### Extracted text:
/---

Comrade Xi Jinping, your carrying out a high-pressure anti-corruption campaign to correct unhealthy tendencies in the Party has had a helpful effect, but, since there are no supporting measures or objectives, it has given rise to an abundance of "slackness" at all levels of government, with officials too afraid to work, discontent openly voiced by the people, and the deterioration of our economy exacerbated. We also see the main goal of the anti-corruption campaign to be merely a power struggle. We are worried that this type of inner-Party power struggle may also bring risks to the personal safety of you and your family.

Consequently, Comrade Xi Jinping, we feel that you do not possess the capabilities to lead the Party and the nation into the future, and we believe that you are no longer suitable for the post of General Secretary. For the Party cause, for the long-term peace and stability of the country, and for your own personal safety and that of your family, we ask you to resign from all positions of Party and state leadership, and let the Party Central Committee and the people of the nation select a virtuous leader who can vigorously lead us into the future.

Loyal Communist Party Members

March, 2016

==Government response==
Prominent Chinese columnist Jia Jia was detained for ten days. Chang Ping, a liberal Chinese writer living in Germany, stated that two younger brothers and a younger sister were "abducted by the Chinese police" after Chang criticized Jia's detention. The government also detained the parents and younger brother of another liberal Chinese writer, Wen Yunchao, who lives in the United States. All three writers deny any involvement in the open letter. On March 30, 2016, Deutsche Welle reported that all the detained relatives of both dissidents had been released.

\---

### Stated goal 1:
Summarize the excerpt on the open letter to Xi Jinping in two sentences.
### Stated goal 2:
According to the excerpt on the open letter to Xi Jinping, for how long was the columnist Jia Jia detained?

### Dataset entries:
/---

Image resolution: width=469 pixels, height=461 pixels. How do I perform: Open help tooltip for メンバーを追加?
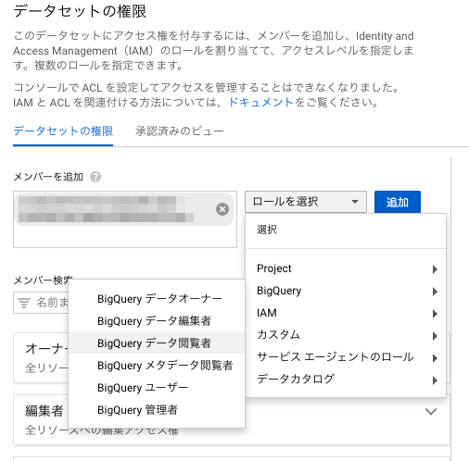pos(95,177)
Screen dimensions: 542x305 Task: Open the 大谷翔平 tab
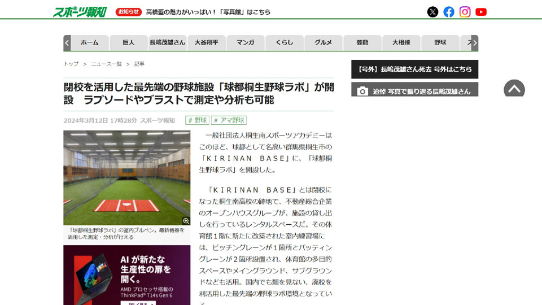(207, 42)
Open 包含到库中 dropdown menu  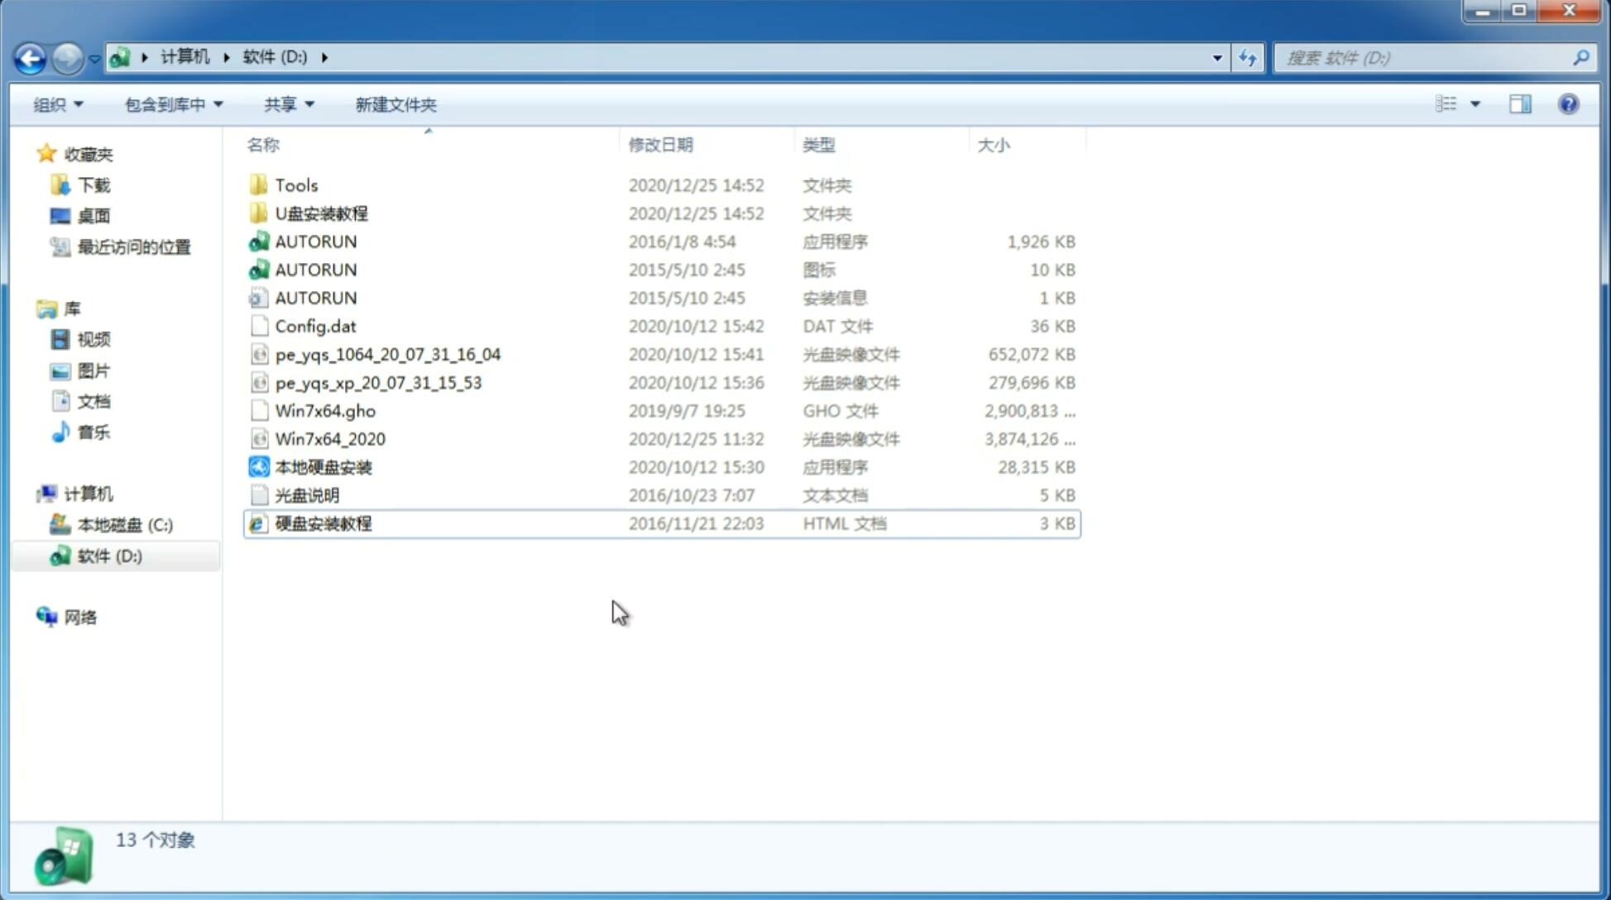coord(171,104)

\---

### Full output 1:
In a March 2016 letter signed "Loyal Communist Party Members," the writers argue that Xi Jinping's anti-corruption campaign, which lacked supporting measures or objectives, has caused slackness among officials, public discontent, and a worsening economy, and they ask him to resign from all positions of Party and state leadership. In response, the government detained columnist Jia Jia for ten days and detained relatives of the liberal writers Chang Ping (according to Chang) and Wen Yunchao, and Deutsche Welle reported on March 30, 2016, that all the detained relatives had been released, while all three writers denied involvement in the letter.

### Full output 2:
Ten days.